The technology to deliver this therapy is limited. Temporary bedside pacers (Medtronic 5392 and 53041; Medtronic, Minneapolis, MN) have maximum standard pacing rates of 200 bpm. For infants, atrial refractoriness can be <180 ms and 1:1 AV conduction can be seen at 300 bpm. Bedside pacemakers allow ultra-rapid pacing using manual pacing modes in which a button must be held down constantly by the operator. This, rightly so, keeps the operator at the bedside monitoring this intervention closely, while also monitoring the effect of antiarrhythmics being administered concurrently. Once the AV node has slowed, less rapid pacing can be performed in a sustained fashion using a portable EP stimulator (Medtronic model 5328), which can be programmed down to cycle lengths of 200 ms.

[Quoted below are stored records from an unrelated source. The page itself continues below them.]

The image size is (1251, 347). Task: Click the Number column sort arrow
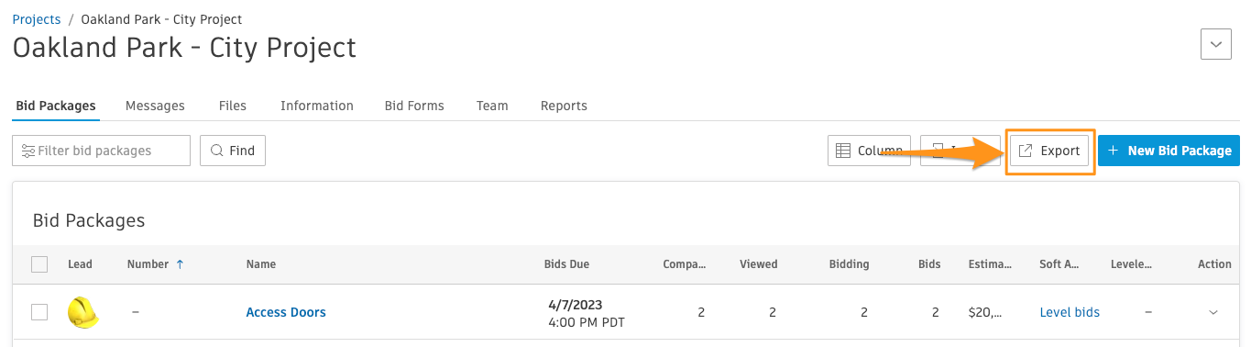point(180,264)
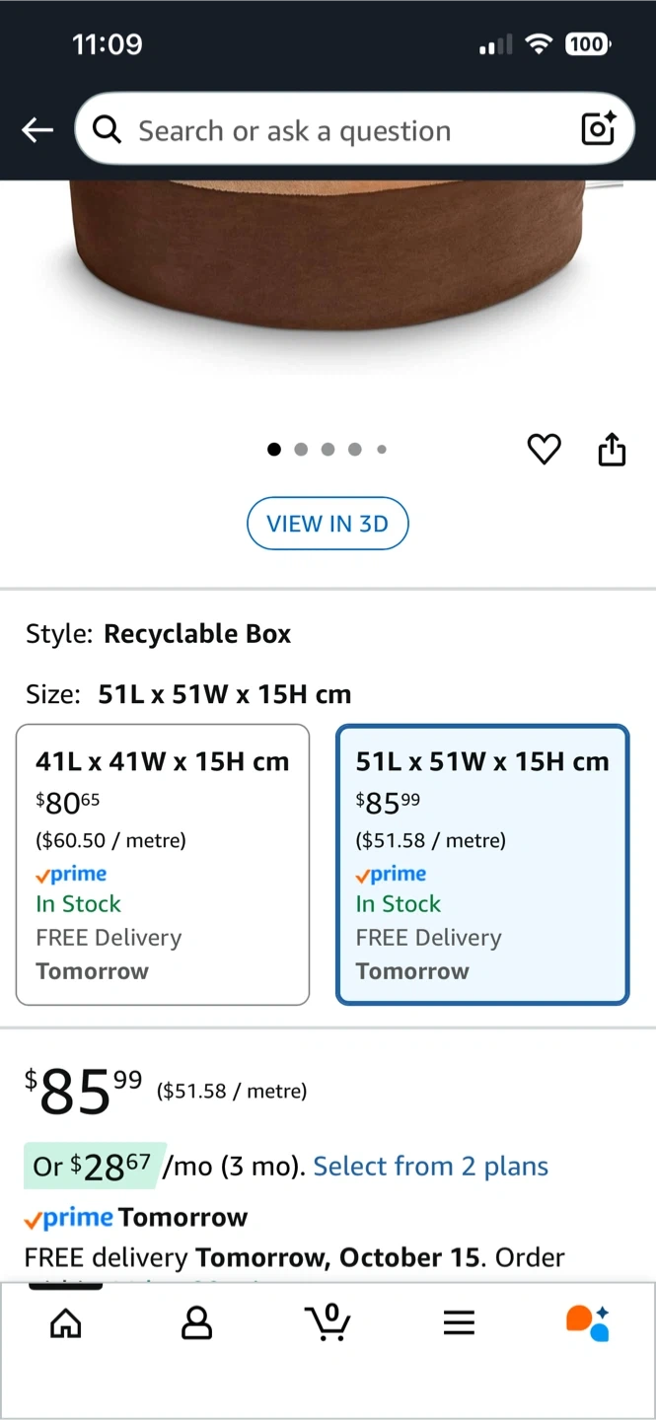Open the account profile icon
Image resolution: width=656 pixels, height=1420 pixels.
pos(197,1322)
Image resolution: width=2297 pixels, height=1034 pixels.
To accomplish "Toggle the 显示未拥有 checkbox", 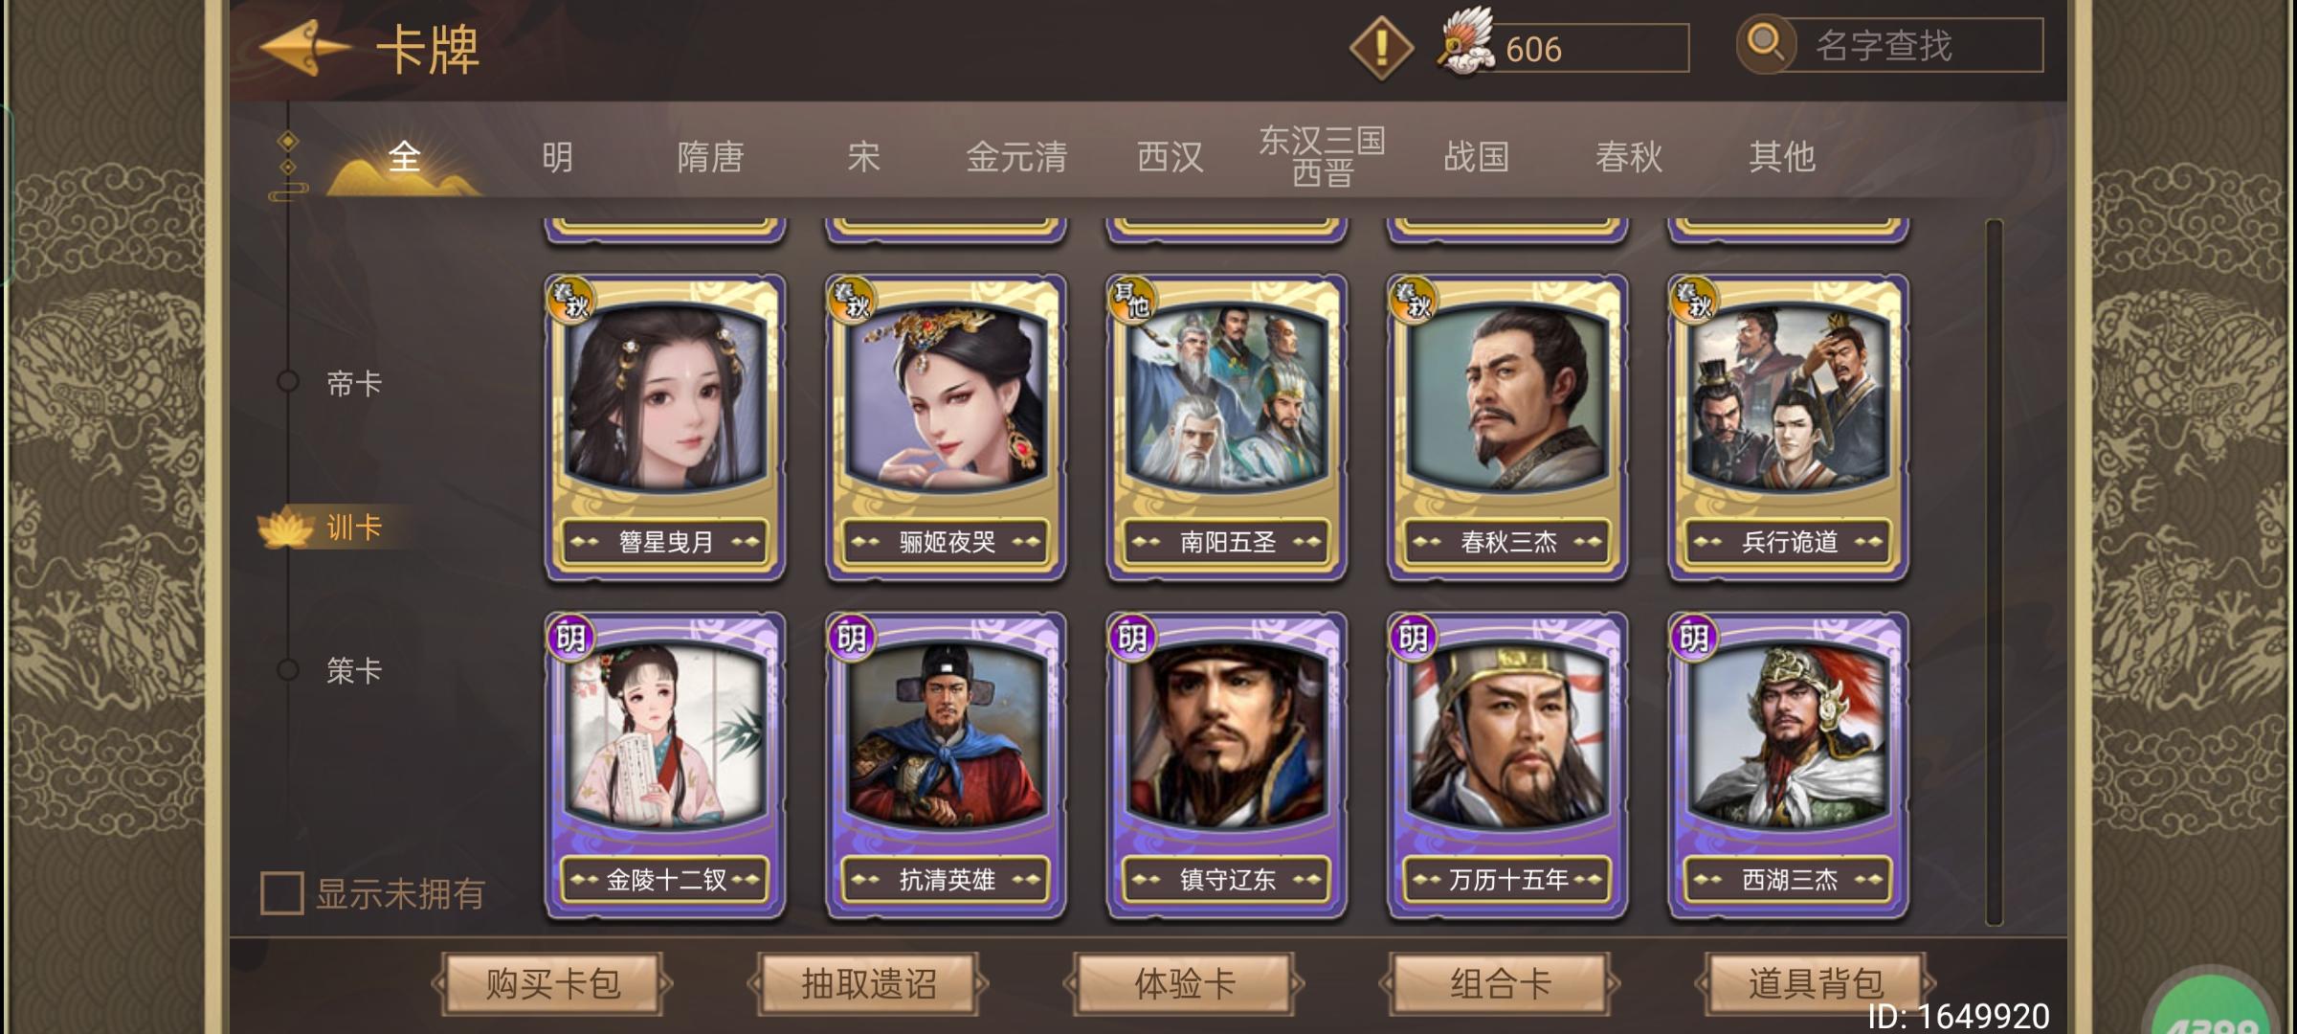I will coord(282,892).
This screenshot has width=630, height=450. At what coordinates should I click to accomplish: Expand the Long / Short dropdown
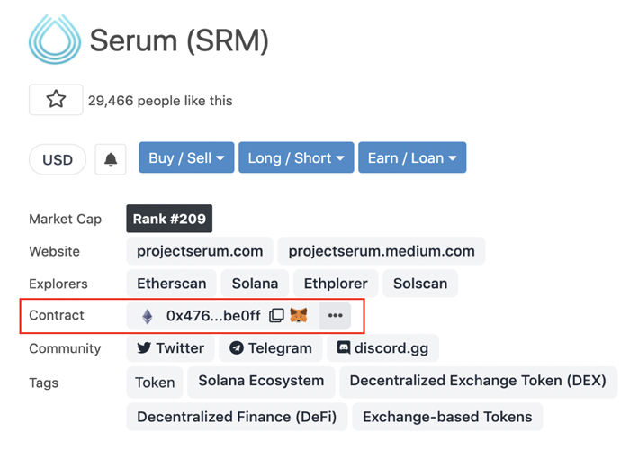296,158
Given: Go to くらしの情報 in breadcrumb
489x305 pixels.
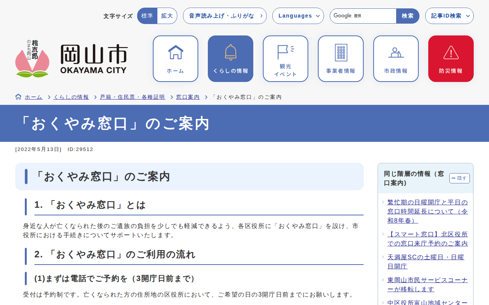Looking at the screenshot, I should click(71, 97).
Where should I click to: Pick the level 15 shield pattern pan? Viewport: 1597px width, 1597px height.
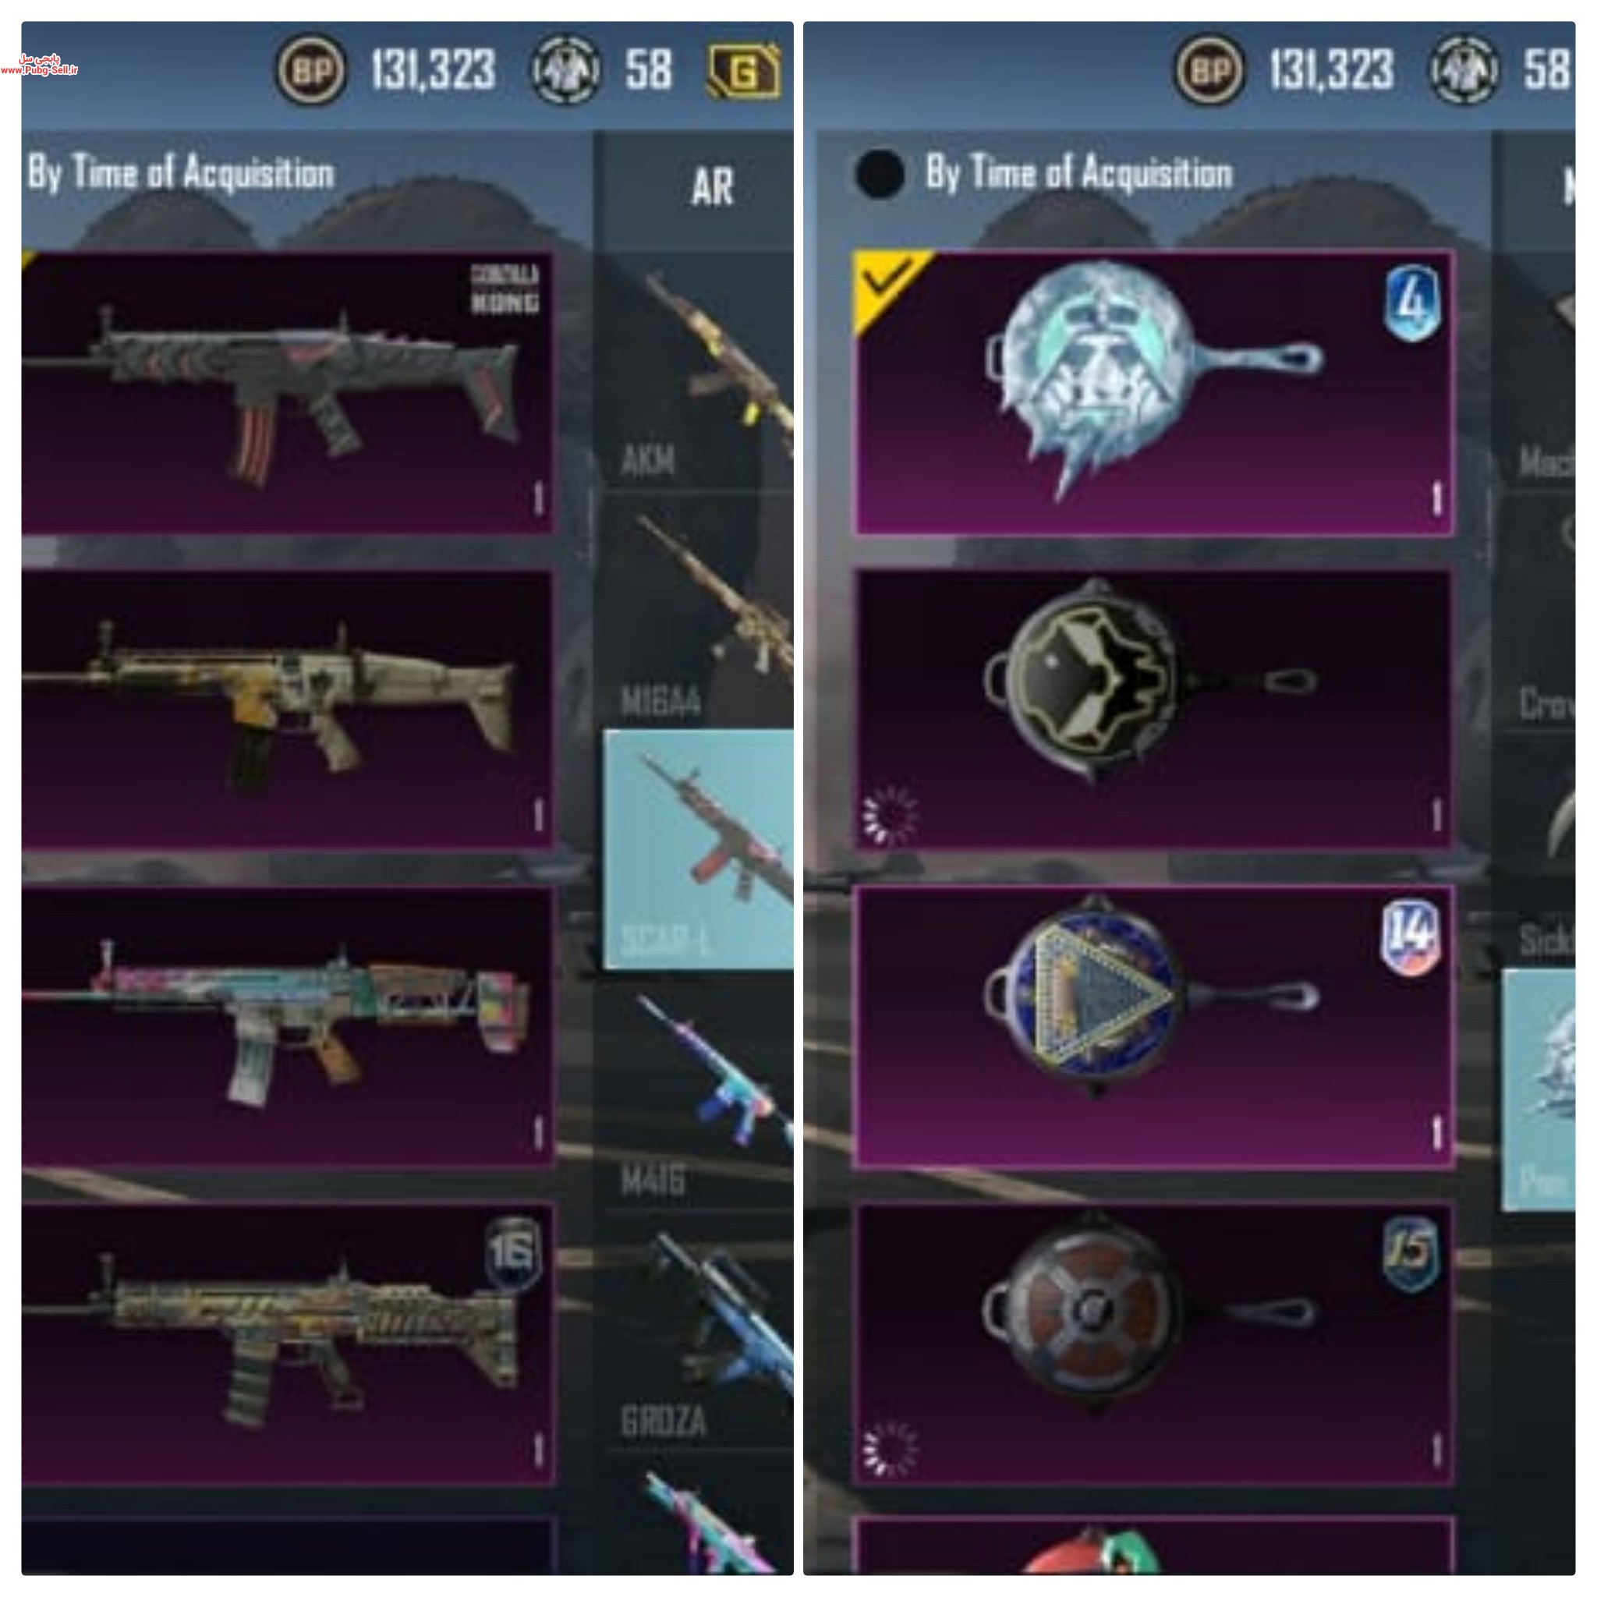(x=1154, y=1345)
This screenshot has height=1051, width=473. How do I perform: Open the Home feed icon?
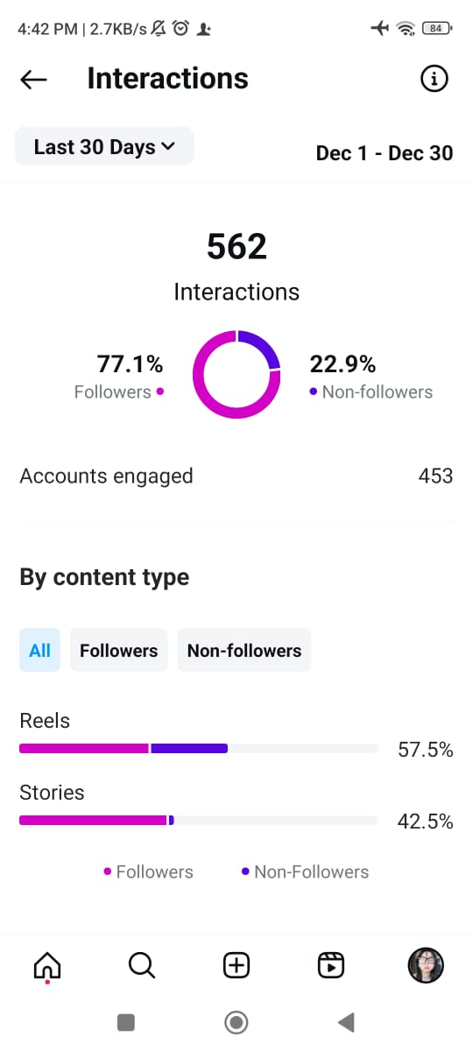[46, 966]
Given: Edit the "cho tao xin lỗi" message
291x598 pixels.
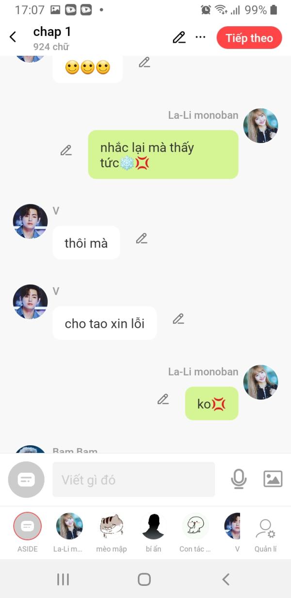Looking at the screenshot, I should pyautogui.click(x=178, y=319).
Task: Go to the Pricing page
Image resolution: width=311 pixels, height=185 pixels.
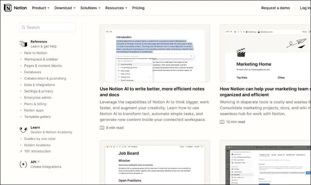Action: click(x=138, y=8)

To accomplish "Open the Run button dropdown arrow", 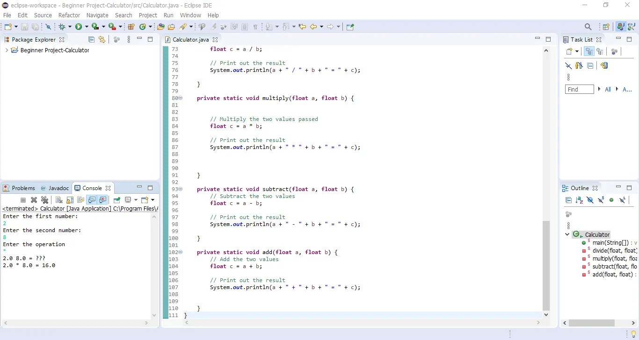I will [x=87, y=27].
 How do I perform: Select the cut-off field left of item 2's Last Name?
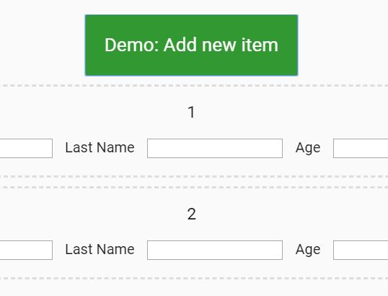tap(26, 250)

Pharmacological therapy will almost always be needed when ultra-rapid atrial pacing is performed. In our case series, ultra-rapid atrial pacing was a temporizing measure, providing hemodynamic stability while antiarrhythmics were slowly loaded into our patients. The pharmacological strategy for AV node control in these cases was beta blockers; neither digoxin nor calcium channel blockers were used. Although amiodarone was the ultimate pharmacological therapy of choice—with some effect on AV nodal conduction—this was primarily used for the strategy of rhythm rather than rate control. The concomitant use of medications, whether for rate control or rhythm control, has been described,11 making atrial pacing more effective in converting a patient back to sinus rhythm. An armamentarium of pacing strategies and antiarrhythmics is often needed in postoperative pediatric and congenital patients. Our case series provides an encouraging example of using ultra-rapid atrial pacing on a case-by-case basis as a bridge to achieve hemodynamic stability and improved cardiac output in infants with automatic AT.

Conclusions

Traditional rapid atrial pacing is an effective tool in treating reentrant SVTs. Combined with antiarrhythmic therapy, sinus rhythm can be restored in the majority of pediatric and congenital patients in the postoperative setting. Sustained ultra-rapid atrial pacing for automatic tachycardias has not been as well described but, as shown in our case series, has a role to play in select cases. Caution must be used in this pacing strategy so as to not worsen the clinical situation. Slowly increasing the atrial pacing rate above the underlying AT can help restore hemodynamic stability while allowing more cautious loading of potent antiarrhythmic therapy. The technology to deliver sustained pacing rates >300 bpm as therapy requires additional expertise to safely operate.

Key Teaching Points.

  • In 2 infants with congenital heart disease with hemodynamically unstable postoperative automatic atrial tachycardias, ultra-rapid atrial pacing was successfully utilized to control and slow the ventricular rate for short periods of time.

  • Acute pharmacological therapy should be utilized in conjunction with this pacing therapy.

  • This combination of therapies may help avoid the need for extracorporeal membrane oxygenation support in those hemodynamically unstable patients.

  • Caution should be employed when utilizing this pacing strategy so as not to worsen the clinical situation by causing more rapid conduction.

Footnotes

Dr Chandler is currently at the Ann & Robert H. Lurie Children’s Hospital of Chicago, Chicago, Illinois.

Dr Whitehill is currently at Children’s Healthcare of Atlanta, Atlanta, Georgia.

M.E.A. contributes to Uptodate and receives some financial remuneration for those contributions. S.F.C., R.D.W., E.S.D., F.F.T., and D.Y.M. have no conflicts to disclose.